Looking at the future, we learn how NASA is using the scientific method to investigate Europa, a moon of Jupiter. See the scientific method at work capturing trace gases that may signify life under Europa's ice.

We learn how cellular respiration works to provide energy for life. We classify the common and unique characteristics of organisms in the six Kingdoms of life and their phyla: archaea, bacteria, protists, fungi, plants and animals. We map the timeline of life according to fossil evidence. During these lessons we explore materials engineering by comparing the algae we use to make sushi nori, popping boba, petri dishes, and jet biofuel. 

We build our understanding of genes, starting with Francis Crick’s letter to his 12 year-old son about his team’s discovery of DNA’s structure. We perform a DNA fingerprinting lab to solve a kitten paternity question. We learn about genetically modified organisms such as the Rainbow Papaya. 

We construct a modern understanding of natural selection and explore its scientific limitations. We explain the distribution of diverse species of freshwater California pupfish by gathering data about their environment and genetic variation. We look at a series of whale fossils over time including Ambulocetus, the walking whale. We build a cladogram–family tree–using DNA sequences of mammals including whales. 

We build living bottle ecosystems. We develop our reasoning with cause-effect chains based on evidence. Our case study of the US army parachuting cats into Borneo helps us fix a problem in the cause-effect chain of a collapsing ecosystem. We plan a more resilient environment for our local park using the iNaturalist app to survey native and invasive species.
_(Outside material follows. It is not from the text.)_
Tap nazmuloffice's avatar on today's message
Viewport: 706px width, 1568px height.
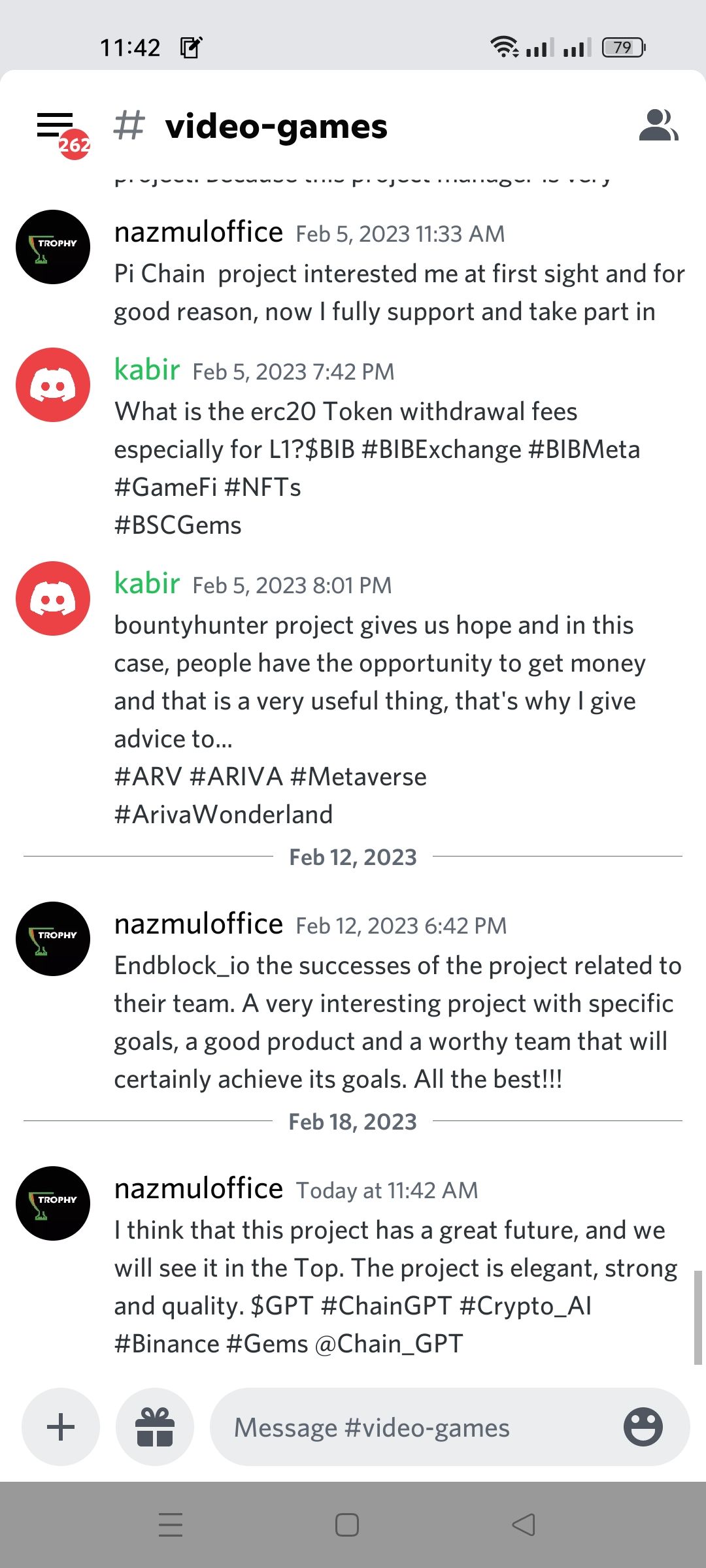point(53,1203)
We dissect a frog, a halibut, and a tree to compare models of circulatory and respiratory systems. We measure the levers of our arm, neck, and heel to understand the efficiency of their design. We diagnose a disease as we learn about our immune system. We build “brain hats” to understand the different functions of parts of the brain, and explore how & why teen brains are different from little kids' and adults'.